> [PASSAGE PROVIDED]:
Regional Yield Forecasting Using Planetary Variables

Planetary Variables (PV) offer deep insights into the state of the soil and vegetation. We can use these insights to forecast crop yield. Here we show an example on how to make a crop yield forecast using multiple Planetary Variables. We are going to predict the yield of hay in the US state of North Dakota using three Planetary Variables: Soil Water Content, Land Surface Temperature, and Vegetation Optical Depth. In this notebook, we show how to make a yield forecast for 2024 using a simple Python algorithm.

Hay yield in North Dakota

Agriculture is an important economic sector in the US state of North Dakota, and about 90 percent of its land area is used for farming. From our Planet Satellites, North Dakota can clearly be classified as an agricultural state:

North Dakota (Planet Basemaps July-October 2024)

Most of the state is indeed covered by farm- and grassland, and we only see a few densely-vegetated and urban areas.

Hay, used as forage, is one of the most-produced crops. The US Department of Agriculture (USDA) estimated the value of the produced hay in North Dakota to be over 475 million dollars, which makes it the fifth crop in the state, after soybeans, corn, wheat, and canola. Hay typically grows on non-irrigated fields. Therefore, hay yield is susceptible to droughts and heatwaves. USDA keeps track of the amount of harvested hay. By dividing this amount by the acreage of the hay fields, we get the yield. We have obtained the annual yield data for North Dakota from USDA.

> [PROVIDED RECORDS]:
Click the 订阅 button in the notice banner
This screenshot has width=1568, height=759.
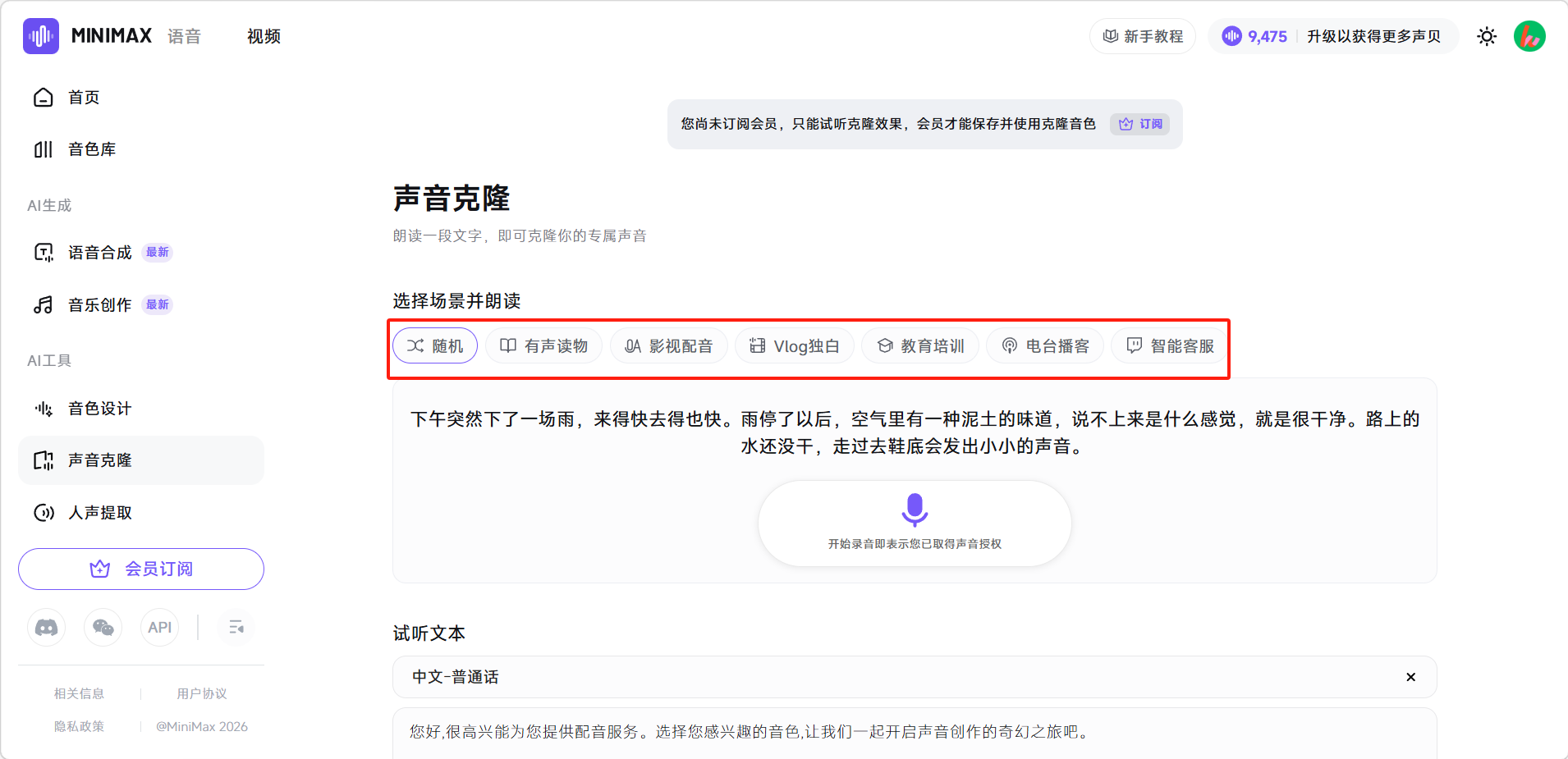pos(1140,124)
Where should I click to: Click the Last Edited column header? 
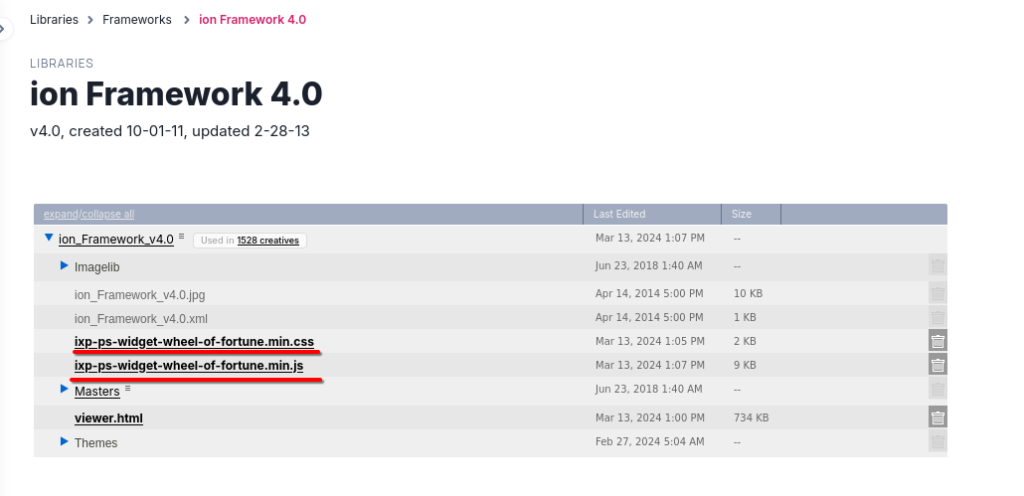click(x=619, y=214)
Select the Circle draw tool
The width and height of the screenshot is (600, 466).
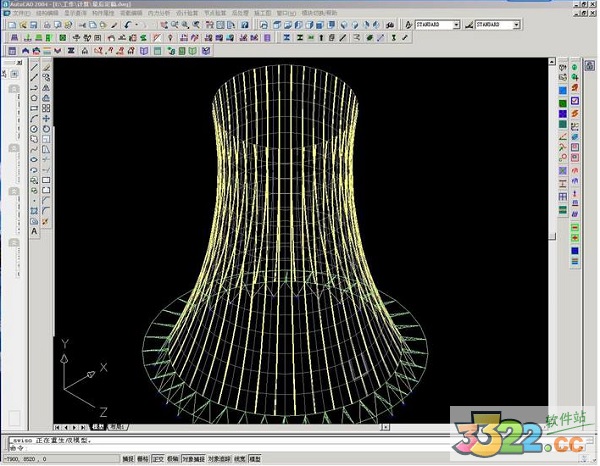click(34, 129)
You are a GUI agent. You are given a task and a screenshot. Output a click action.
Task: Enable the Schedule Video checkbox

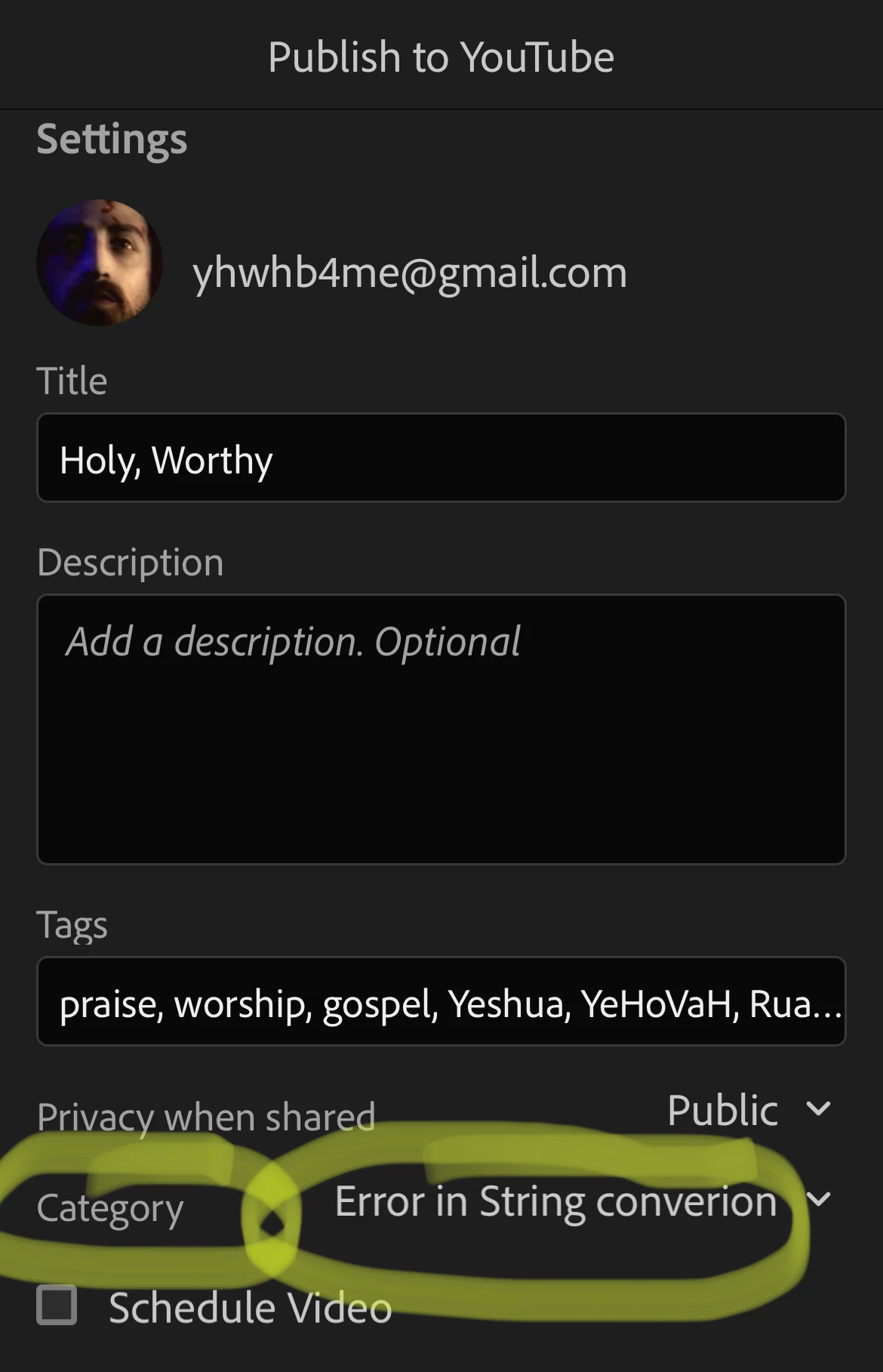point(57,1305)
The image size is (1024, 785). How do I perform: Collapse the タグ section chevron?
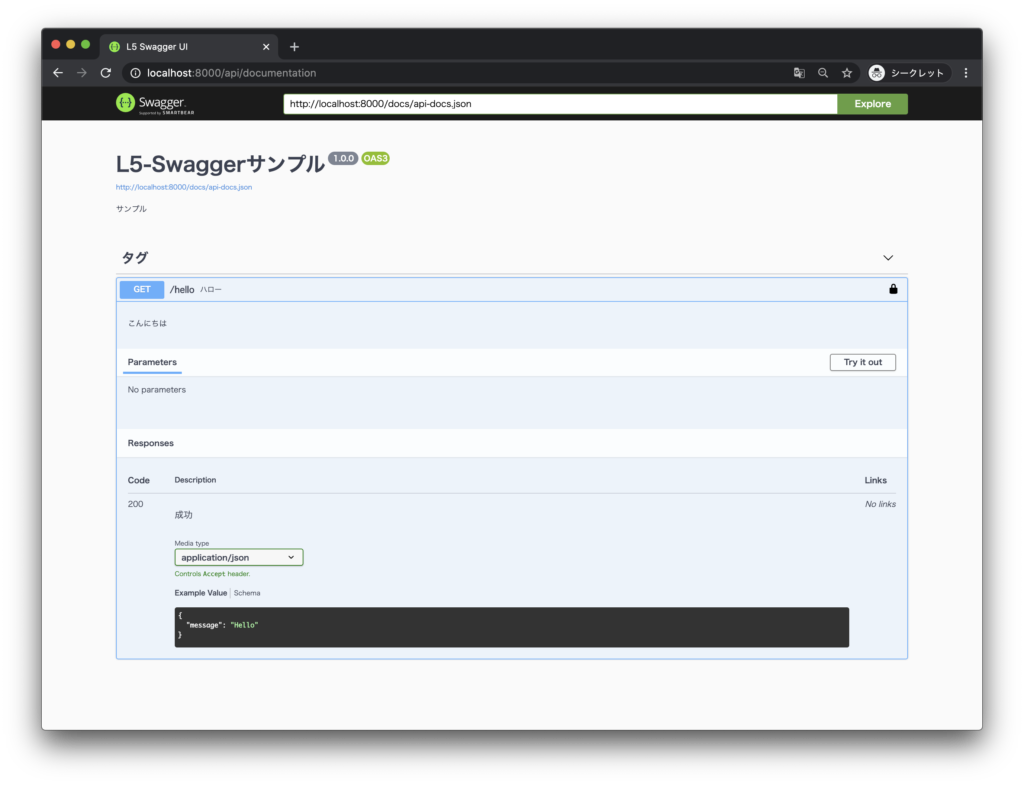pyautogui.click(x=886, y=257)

> [TASKS TO PERFORM]:
A. Retype all the rows, from "Click the 订阅 button in the notice banner" to "Collapse the タグ section chevron?", word for word, and skip the pictures.
B. Extend the article on forecasting hay yield in North Dakota with Planetary Variables, starting right after its final sentence.
The article and the rows were taken from separate places.

> [ANSWER LIST]:
A.
Click the 订阅 button in the notice banner
This screenshot has width=1568, height=759.
pos(1140,124)
Where should I click to: Click the Last Edited column header? 
click(x=619, y=214)
Select the Circle draw tool
The width and height of the screenshot is (600, 466).
click(34, 129)
You are a GUI agent. You are given a task and a screenshot. Output a click action.
Task: Enable the Schedule Video checkbox

point(57,1305)
The image size is (1024, 785). How do I perform: Collapse the タグ section chevron?
pyautogui.click(x=886, y=257)

B.
Planetary Variables

Over South Dakota, we have a satellite observation of all three Planetary Variables at least every two days. Here, we use the average value of these PV's over the growing season from May to July.

Soil Water Content

Soil Water Content (SWC) is a measurement of the amount of water in the upper layer of the soil. Crops need water for growth, but a too moist soil causes crop damage as well. Therefore, accurate soil water content measurements give insight into the soil conditions needed for healthy crop growth.

To determine soil water content, we use satellite microwave radiometers. The amount of water affects the amount of microwave radiation emitted by the soil, as well as its polarization. From the polarization and intensity measured by the radiometer, we compute soil water content. Generally, the most reliable and accurate microwave frequency band to determine SWC is the L-band. The radiometer on board NASA's SMAP satellite measures radiation in this band. However, since it has been launched in 2015, we only have a relatively short record available for our analysis. An alternative is to use the higher-frequency C band. While slightly less accurate, especially over densely forested regions, it has been continuously recorded by the AMSR2 instrument since 2012. As you can see in the image above, North Dakota is mostly covered with grassland and crops, and thus C-band observations can be used here as well. SWC is expressed as the volume fraction, and has units $m^3$ $m^{-3}$ .

Land Surface Temperature

Planet's Land Surface Temperature (LST) Planetary Variable measures the skin temperature of the Earth surface. Similar to SWC, microwave radiometers are used to determine LST, but using a different frequency band: the Ka-band. Contrary to the commonly-used thermal infrared sensors, for example, MODIS and Sentinel-3, Planet LST is not impeded by clouds.

LST is expressed in $K$ .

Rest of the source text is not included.